Capability Access granted Additional requirements
admin_all_objects View and edit all credential metadata.
list_storage_passwords View credential metadata. Must have Read access.
edit_storage_passwords Create, edit, or delete credential metadata. Must have Write access to the specific credential.
Note: You can grant read access and write access to credentials when creating or editing them. See Create a credential.

Access to passwords (secrets)

Access to passwords is managed independently of the credential metadata. You can manage password visibility on the Network allow list page, which restricts access based on the IP address where the request originates. By default, password retrieval is restricted to localhost, meaning only applications running on the same host as the splunkd process can retrieve passwords.

To view a password, you must satisfy both of the following requirements:

Create a credential

Create a credential in Splunk Web to securely store passwords and Access Control List (ACL) permissions.

To create or edit credentials, you must have the edit_storage_passwords capability. By default, this is assigned to the admin role.

To create a new credential for an app or data input to use for authentication with external services, follow these steps:
  1. In Splunk Web, go to Settings > Credentials.
    The Credentials page opens.
  2. Select the New credential button.
    The New credential dialog box opens.
  3. Enter the Username that your app or data input uses to authenticate with the external service.
  4. Enter a Password and re-enter it in the Confirm password field.
  5. Select an App to store the credential.
    This defines the ownership and scope of the credential, ensuring it is associated with the correct integration.
  6. Select the Sharing scope: App or Global.
    • App: Default setting. Restricts the credential to the selected app.
    • Global: Makes the credential available to all apps.
  7. As an Owner, select the user responsible managing the credential.
    By default, the user who creates the credential is the owner.
  8. (Optional) Enter a Realm to categorize the credential.
  9. Configure access permissions:
    1. Read access: Select roles that can view the credential.
    2. Write access: Select roles that can edit the credential.
    Important: If you grant Read access or Write access to roles other than admin, ensure those roles have the list_storage_passwords or edit_storage_passwords capability.
  10. Select Save.
The new credential appears in the Credentials list.

Edit credentials

Update the metadata and Access Control List (ACL) permissions for an existing credential in Splunk Web.

To edit credentials, you must hold an admin role or a different role with the edit_storage_passwords capability.

To update the metadata and Access Control List (ACL) permissions for an existing credential, follow these steps:

  1. In Splunk Web, go to Settings > Credentials.
  2. Locate the credential you want to edit.
  3. In the line including the credential, in the last column, select the Actions icon and select Edit.
    The Edit credential dialog box opens.
  4. Update the metadata or access permissions as necessary.
    For more information on metadata, see Create a credential.
  5. Select Save.

The changes are applied to the credential.

Delete a credential

Permanently delete a credential for a user.

To delete credentials, you must have the edit_storage_passwords capability.

Deleting a credential is a permanent action and cannot be undone.
Warning: Before you delete a credential, ensure that any apps or data inputs no longer require it.

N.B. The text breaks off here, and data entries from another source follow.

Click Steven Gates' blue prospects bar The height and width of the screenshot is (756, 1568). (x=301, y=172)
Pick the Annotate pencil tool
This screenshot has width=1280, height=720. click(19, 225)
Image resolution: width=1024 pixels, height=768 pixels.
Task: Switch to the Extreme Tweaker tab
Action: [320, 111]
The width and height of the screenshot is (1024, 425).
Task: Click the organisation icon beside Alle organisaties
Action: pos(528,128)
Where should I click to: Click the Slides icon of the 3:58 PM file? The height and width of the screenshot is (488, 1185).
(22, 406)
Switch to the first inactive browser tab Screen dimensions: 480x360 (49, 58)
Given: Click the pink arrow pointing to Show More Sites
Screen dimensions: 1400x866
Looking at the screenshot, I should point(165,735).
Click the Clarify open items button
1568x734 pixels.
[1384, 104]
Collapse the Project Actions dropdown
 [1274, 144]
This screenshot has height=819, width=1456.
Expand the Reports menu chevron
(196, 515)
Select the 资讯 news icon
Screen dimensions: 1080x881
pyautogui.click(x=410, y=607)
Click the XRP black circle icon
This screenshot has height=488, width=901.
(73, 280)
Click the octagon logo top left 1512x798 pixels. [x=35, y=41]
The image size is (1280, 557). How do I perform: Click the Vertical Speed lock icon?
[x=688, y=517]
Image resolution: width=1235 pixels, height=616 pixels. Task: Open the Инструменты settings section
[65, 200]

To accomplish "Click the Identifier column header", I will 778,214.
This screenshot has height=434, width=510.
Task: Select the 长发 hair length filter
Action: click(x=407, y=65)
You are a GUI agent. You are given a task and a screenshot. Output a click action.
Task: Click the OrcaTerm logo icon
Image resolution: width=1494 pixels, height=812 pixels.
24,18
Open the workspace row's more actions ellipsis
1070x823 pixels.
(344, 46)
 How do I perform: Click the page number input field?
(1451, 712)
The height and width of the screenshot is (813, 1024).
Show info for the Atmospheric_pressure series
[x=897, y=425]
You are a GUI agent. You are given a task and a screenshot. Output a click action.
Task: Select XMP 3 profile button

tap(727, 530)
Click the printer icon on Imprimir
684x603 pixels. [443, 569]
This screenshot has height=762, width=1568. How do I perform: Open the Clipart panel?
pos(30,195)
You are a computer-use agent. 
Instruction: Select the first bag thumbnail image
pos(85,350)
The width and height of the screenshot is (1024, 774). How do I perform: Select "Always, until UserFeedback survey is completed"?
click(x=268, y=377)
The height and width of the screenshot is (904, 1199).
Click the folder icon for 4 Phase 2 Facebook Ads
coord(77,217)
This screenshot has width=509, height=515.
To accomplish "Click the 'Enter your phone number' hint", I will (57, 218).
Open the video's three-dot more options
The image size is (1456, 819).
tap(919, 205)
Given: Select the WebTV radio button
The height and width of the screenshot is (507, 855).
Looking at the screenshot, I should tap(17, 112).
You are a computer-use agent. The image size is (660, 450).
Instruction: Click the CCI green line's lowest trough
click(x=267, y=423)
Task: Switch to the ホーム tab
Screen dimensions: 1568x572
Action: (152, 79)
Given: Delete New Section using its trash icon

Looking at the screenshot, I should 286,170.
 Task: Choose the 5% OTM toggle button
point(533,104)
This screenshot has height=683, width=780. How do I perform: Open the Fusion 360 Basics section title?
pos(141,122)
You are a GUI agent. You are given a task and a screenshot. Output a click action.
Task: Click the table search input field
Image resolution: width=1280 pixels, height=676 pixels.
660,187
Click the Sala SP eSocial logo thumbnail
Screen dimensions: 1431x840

Deleting a credential breaks any active connections that rely on it.

To delete a credential, follow these steps:

  1. In Splunk Web, go to Settings > Credentials.
  2. Locate the credential you want to delete.
  3. In the line including the credential, in the last column, select the Actions icon and select Delete.
  4. In the confirmation dialog box, select Delete to confirm the action.

The credential is removed from the Credentials list.